A California appeals court ruled Monday that the Orange County District Attorney’s Office’s tactic of repeatedly disqualifying a judge who exposed prosecutorial misconduct from cses is an “extraordinary abuse” of state law, but still legal.
The California Fourth Circuit Court of Appeals ruled that the OCDA operated within the law when it repeatedly had Superior Court Judge Thomas Goethals removed from cases because of perceived bias—a retaliatory tactic known as “papering” a judge—but said the state supreme court precedent it was bound by should be revisited.
“As courts work to keep doors open and to provide timely and meaningful access to justice to the public, the extraordinary abuse of [judicial disqualification] is a barrier to justice and its cost to a court should be reconsidered,” Justice Kathleen O’Leary wrote in the majority opinion.

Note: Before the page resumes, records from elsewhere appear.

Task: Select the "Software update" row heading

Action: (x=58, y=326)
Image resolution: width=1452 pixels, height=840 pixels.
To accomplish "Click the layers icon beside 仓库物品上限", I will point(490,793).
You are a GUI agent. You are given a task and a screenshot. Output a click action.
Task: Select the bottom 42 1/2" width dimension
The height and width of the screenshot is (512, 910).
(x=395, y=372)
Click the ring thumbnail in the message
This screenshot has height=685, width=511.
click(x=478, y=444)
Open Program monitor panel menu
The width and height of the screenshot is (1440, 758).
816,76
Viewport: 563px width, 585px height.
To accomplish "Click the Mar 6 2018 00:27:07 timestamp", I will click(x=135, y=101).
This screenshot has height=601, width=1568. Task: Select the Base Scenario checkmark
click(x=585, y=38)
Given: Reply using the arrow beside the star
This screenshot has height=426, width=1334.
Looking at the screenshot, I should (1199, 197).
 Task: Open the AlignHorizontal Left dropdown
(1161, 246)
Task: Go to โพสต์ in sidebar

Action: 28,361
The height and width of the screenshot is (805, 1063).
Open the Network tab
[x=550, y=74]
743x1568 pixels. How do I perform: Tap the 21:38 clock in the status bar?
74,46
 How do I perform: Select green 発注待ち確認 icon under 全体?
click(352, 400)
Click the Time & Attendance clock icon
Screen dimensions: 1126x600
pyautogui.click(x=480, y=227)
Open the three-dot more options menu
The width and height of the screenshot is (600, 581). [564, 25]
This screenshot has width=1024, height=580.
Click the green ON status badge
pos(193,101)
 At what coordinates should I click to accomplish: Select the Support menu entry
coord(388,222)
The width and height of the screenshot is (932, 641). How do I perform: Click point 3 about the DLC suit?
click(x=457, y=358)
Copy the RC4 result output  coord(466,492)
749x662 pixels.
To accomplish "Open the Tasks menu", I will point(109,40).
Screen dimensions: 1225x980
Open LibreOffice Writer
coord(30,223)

Prosecutors from the OCDA first began allegedly papering Goethals in 2014, when he was presiding over the capital murder case of Scott Dekraai. In several lengthy motions that Goethals allowed to move forward, the public defender in the case revealed that the OCDA and Orange County Sheriff’s Department had been operating a secret jailhouse informant program. In 2015, Goethals removed the entire OCDA from the case, finding that two sheriff’s deputies had either lied or intentionally withheld evidence from the court.
As the appeals court noted in its Monday ruling, Goethals had only been disqualified from a murder trial once in the three years prior. However, in the 18 months after the Dekraai case blew up, Goethals was disqualified from 46 out of 49 murder cases he was assigned.
In a concurring opinion, Justice Richard Aronson said “the district attorney engaged in blanket papering of Judge Goethals and did so to retaliate and punish a widely respected and experienced jurist the district attorney previously accepted on a routine basis.”
The OCDA brought the appeal after another superior court judge denied its challenge to remove Goethals from a case, arguing the repeated disqualifications were retaliatory and significantly increasing the caseload of other courts.
In a statement released Monday, Orange County District Attorney Tony Rackauckas said that, while he agrees with the ruling, he “maintains that there has never been ‘blanket papering’ of any judicial officer. Any exercise of preemptory challenge made by any member of the OCDA has been the individual prosecutor’s decision to do what is in the best interest of the People, public safety, and crime victims.”
The fallout from the Dekraai case has led to sentences being overturned or vacated, or charges being dropped, in nearly a dozen other cases so far. Scott Sanders, the public defender in the Dekraai case, says the OCDA and sheriff’s department operated the jailhouse informant database for decades, and it could have tainted numerous other cases.
“The idea that a prosecutor’s office has in essence elected to punish a judge for calling out its misconduct is profoundly concerning—so much so that a court was willing to suggest the law should be changed,” Laura Fernandez, a Yale reserach scholar who studies prosecutorial misconduct, said. “When prosecutors engage in these kinds of extraordinarily abusive tactics, it undermines the integrity of the criminal justice system as a whole.”